[WHAT THIS TASK INVOLVES]
Search the data for "agent". Each line containing it is to be copied.

[MATERIAL FOR THIS EXERCISE]

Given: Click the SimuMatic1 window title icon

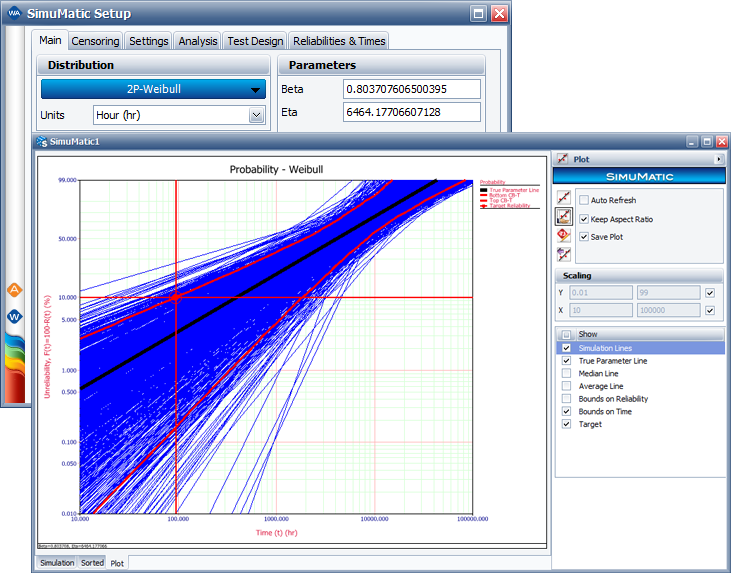Looking at the screenshot, I should tap(41, 142).
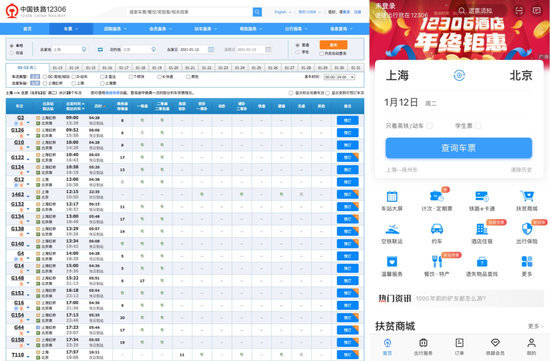550x361 pixels.
Task: Open the 发车时间 departure time dropdown
Action: point(339,77)
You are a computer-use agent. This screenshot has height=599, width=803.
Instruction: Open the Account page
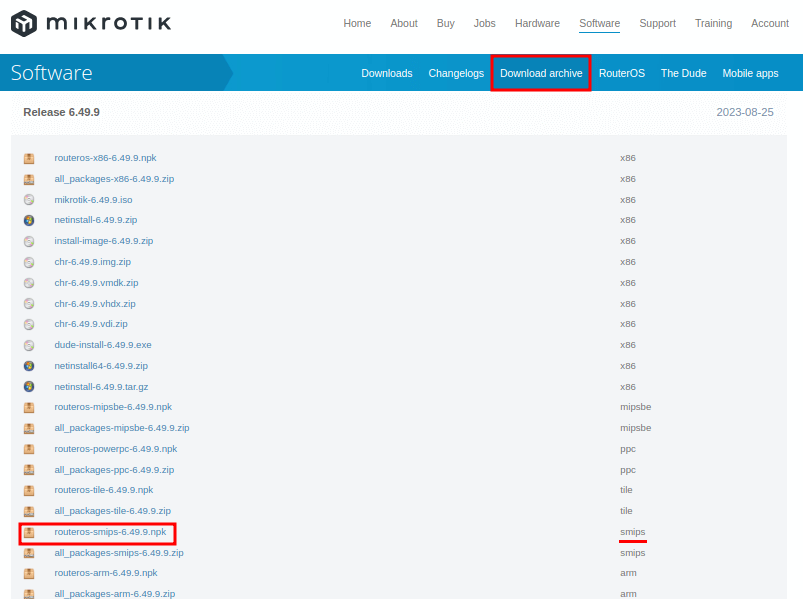(x=769, y=23)
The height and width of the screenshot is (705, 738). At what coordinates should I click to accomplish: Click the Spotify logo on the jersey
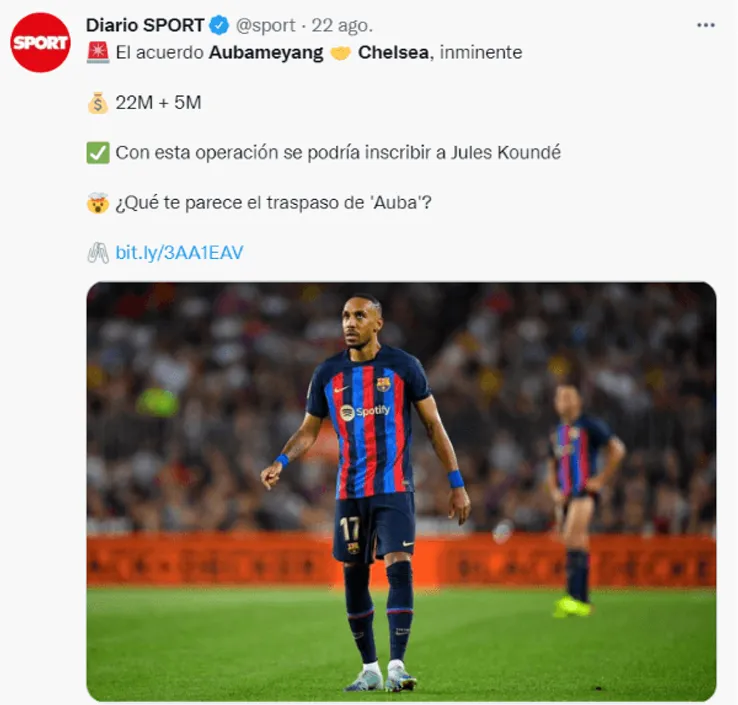click(x=365, y=412)
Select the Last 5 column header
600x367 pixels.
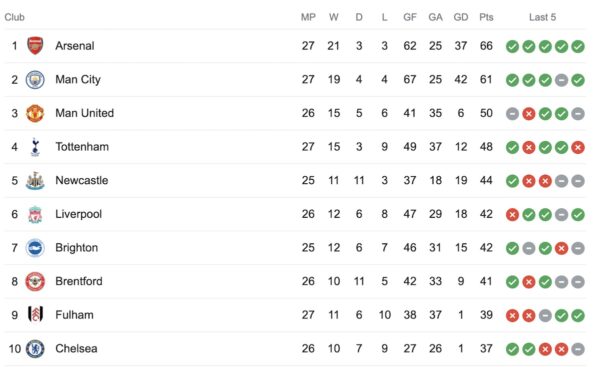tap(542, 17)
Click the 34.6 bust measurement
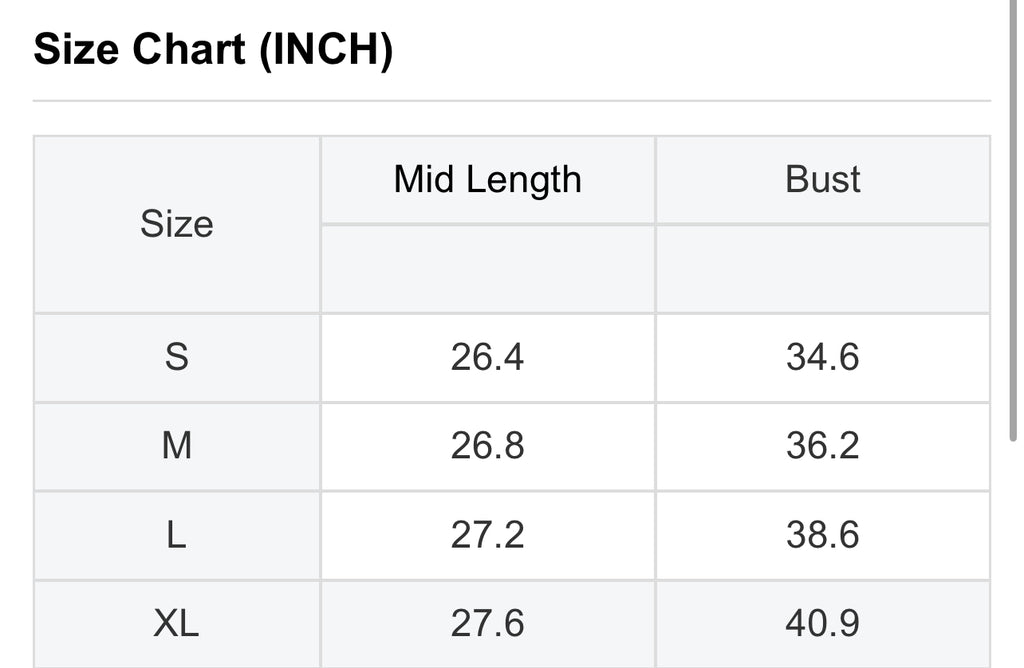 point(823,357)
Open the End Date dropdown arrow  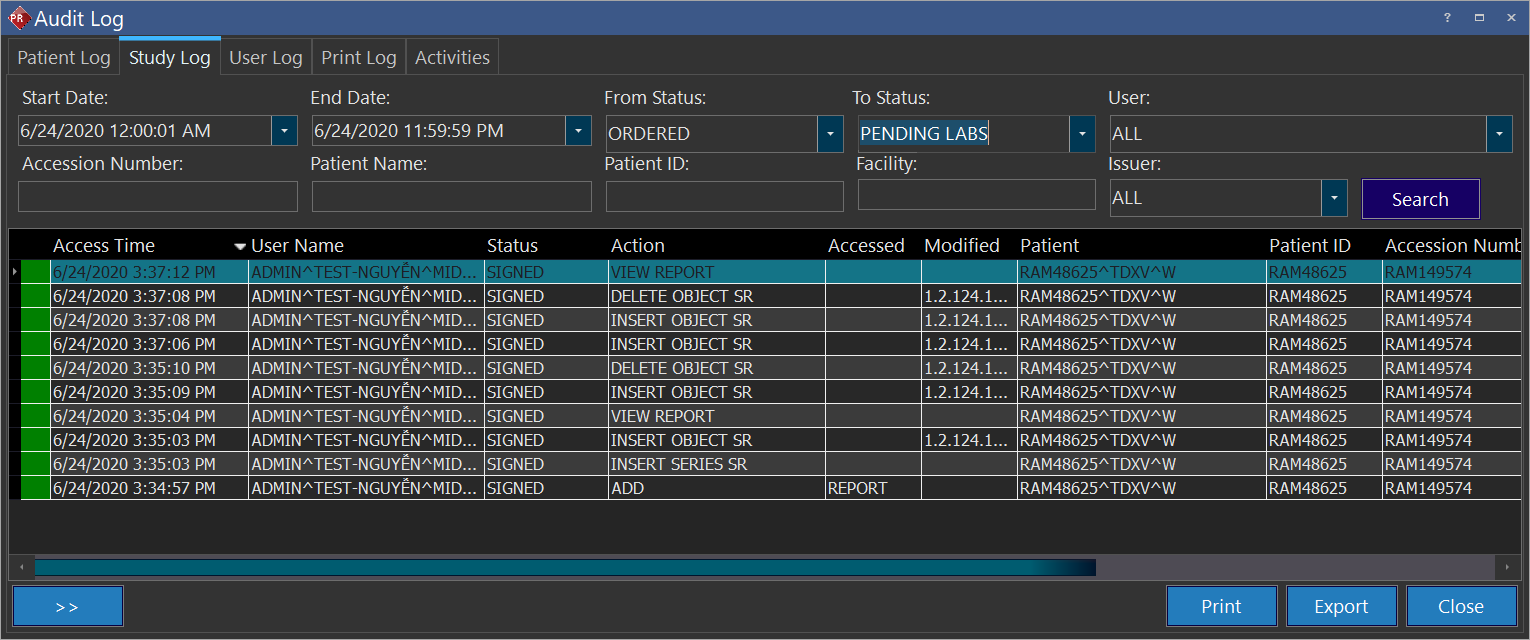point(578,131)
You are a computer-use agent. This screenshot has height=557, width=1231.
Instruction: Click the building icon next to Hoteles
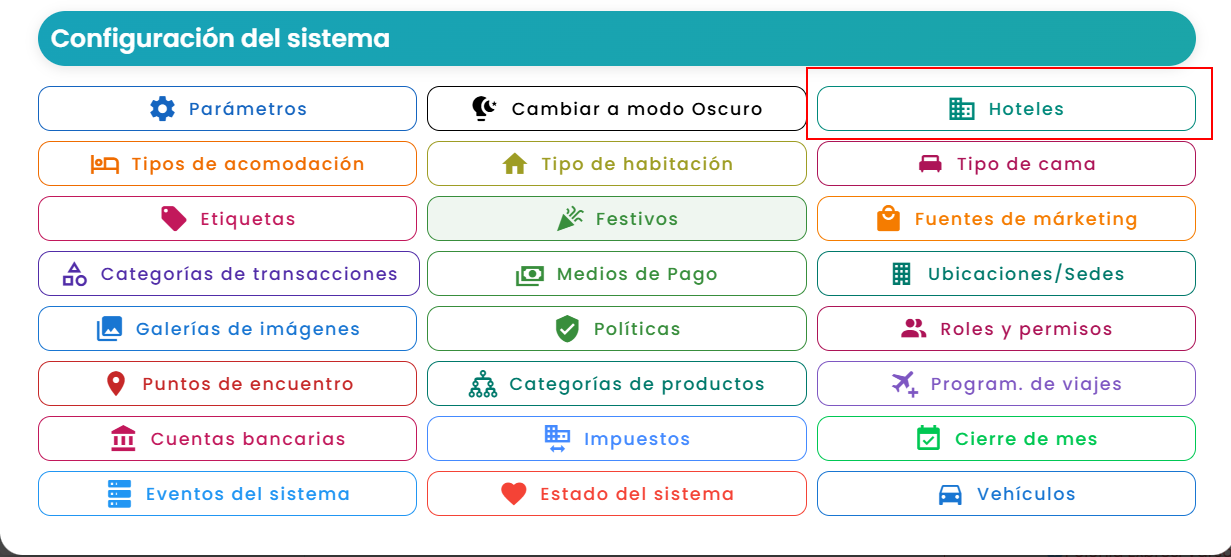962,109
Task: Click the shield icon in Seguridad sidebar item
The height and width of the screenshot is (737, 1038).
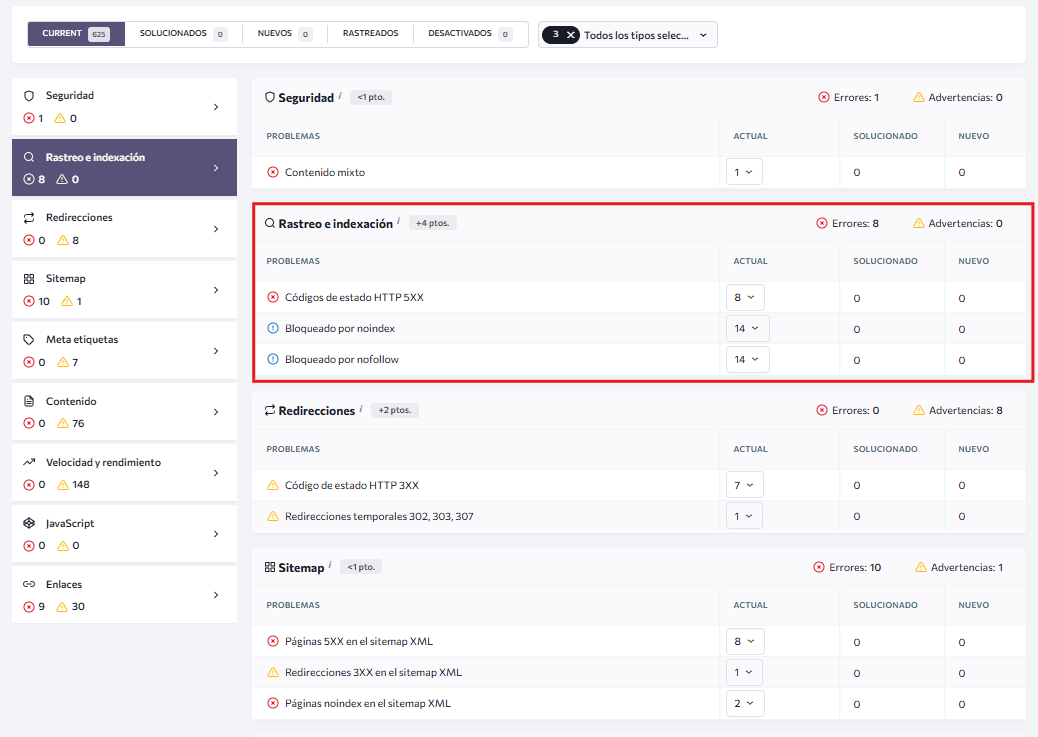Action: tap(29, 96)
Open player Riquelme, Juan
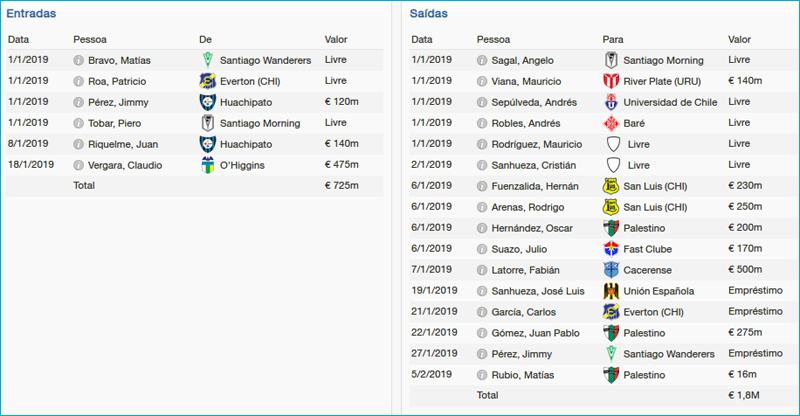Image resolution: width=800 pixels, height=416 pixels. pos(124,144)
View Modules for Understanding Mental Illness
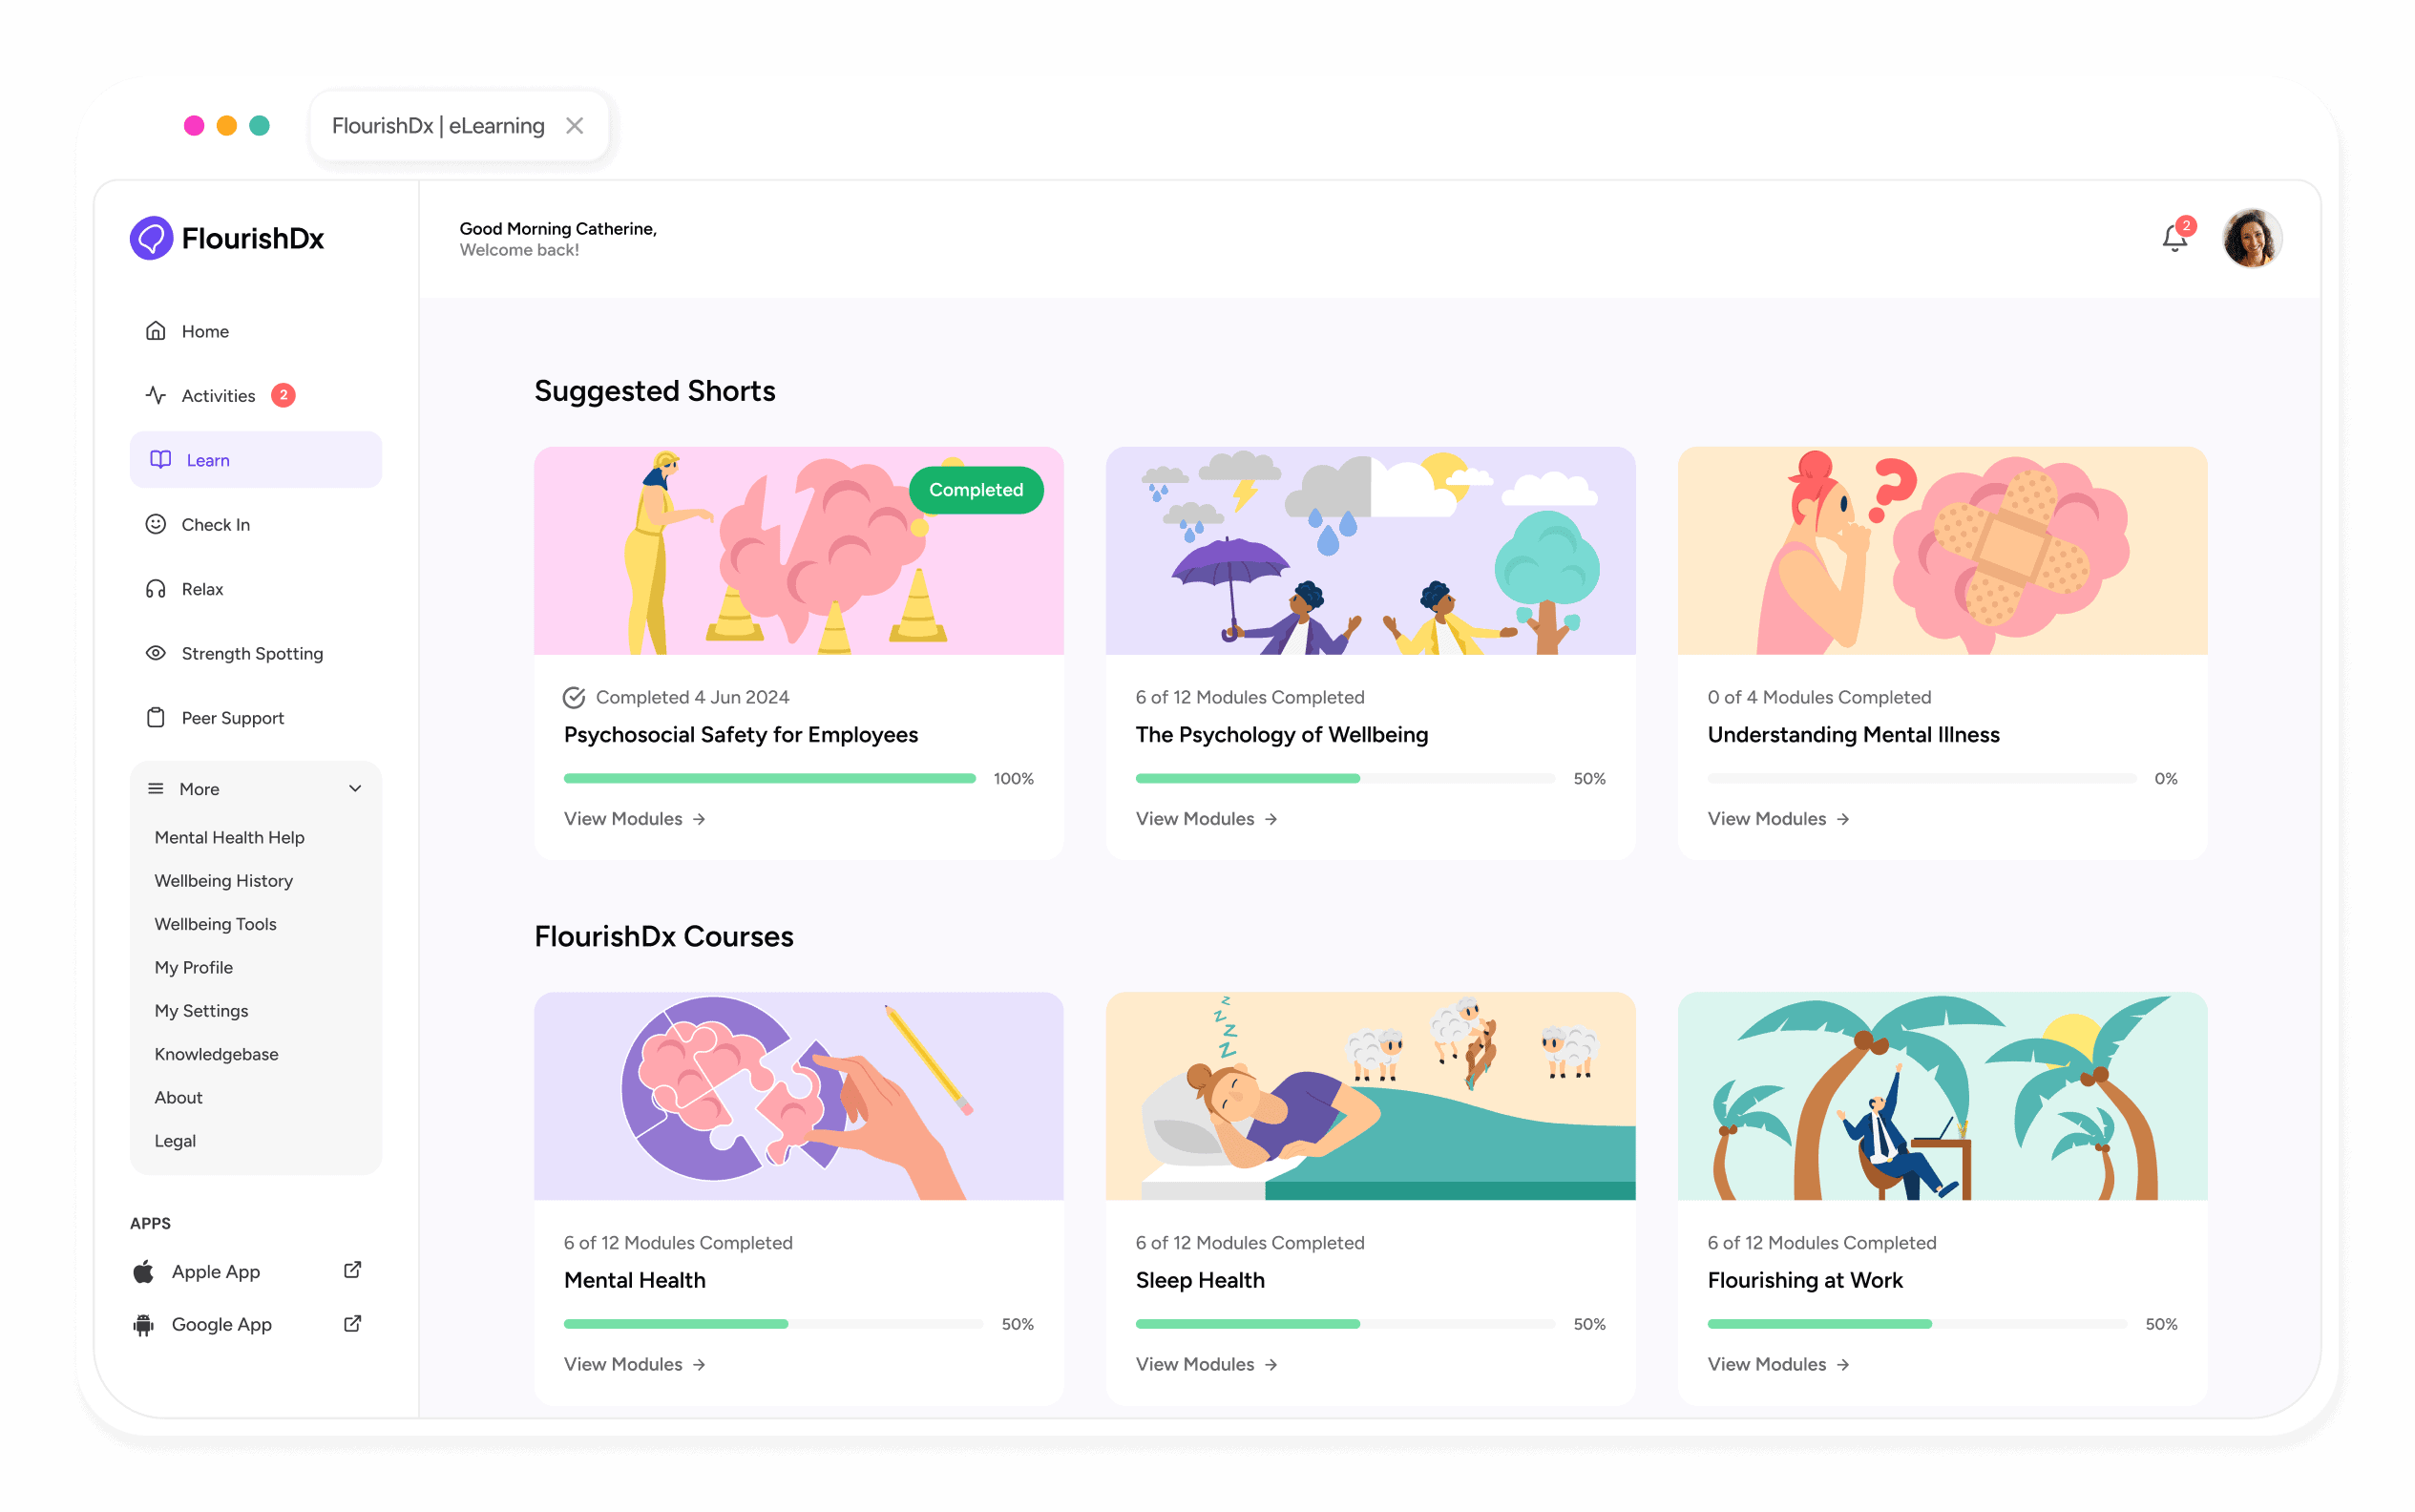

[ANSWER TO THIS PROBLEM]
You are a computer-use agent. This screenshot has height=599, width=803.
You are a computer-use agent. This screenshot has height=557, width=1231.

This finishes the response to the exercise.